__What the task requires__
The answer should consist of each line below that contains the word "Open".

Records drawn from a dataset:
------------------------------
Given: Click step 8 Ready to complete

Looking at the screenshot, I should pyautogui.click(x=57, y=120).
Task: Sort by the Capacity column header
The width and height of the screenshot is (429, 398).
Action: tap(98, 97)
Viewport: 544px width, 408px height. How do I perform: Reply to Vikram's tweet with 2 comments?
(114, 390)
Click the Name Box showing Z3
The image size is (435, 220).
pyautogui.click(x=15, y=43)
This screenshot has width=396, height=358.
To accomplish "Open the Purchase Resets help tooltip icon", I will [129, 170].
------------------------------
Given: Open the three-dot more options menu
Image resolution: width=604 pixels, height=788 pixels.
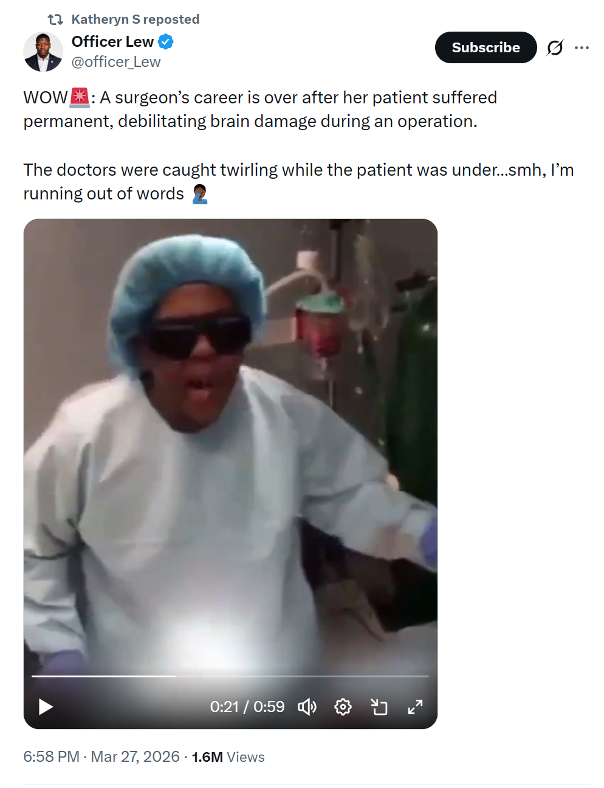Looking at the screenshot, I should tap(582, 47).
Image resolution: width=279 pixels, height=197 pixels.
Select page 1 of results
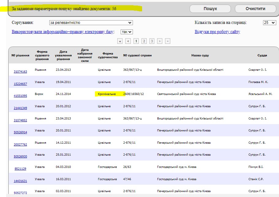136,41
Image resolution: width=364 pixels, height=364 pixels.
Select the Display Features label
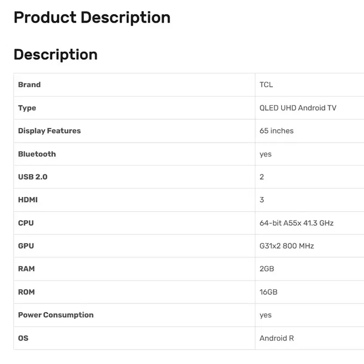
------------------------------
__Your response__
To accomplish "Open the Purchase Resets help tooltip icon", I will [129, 170].
Given: Open the three-dot more options menu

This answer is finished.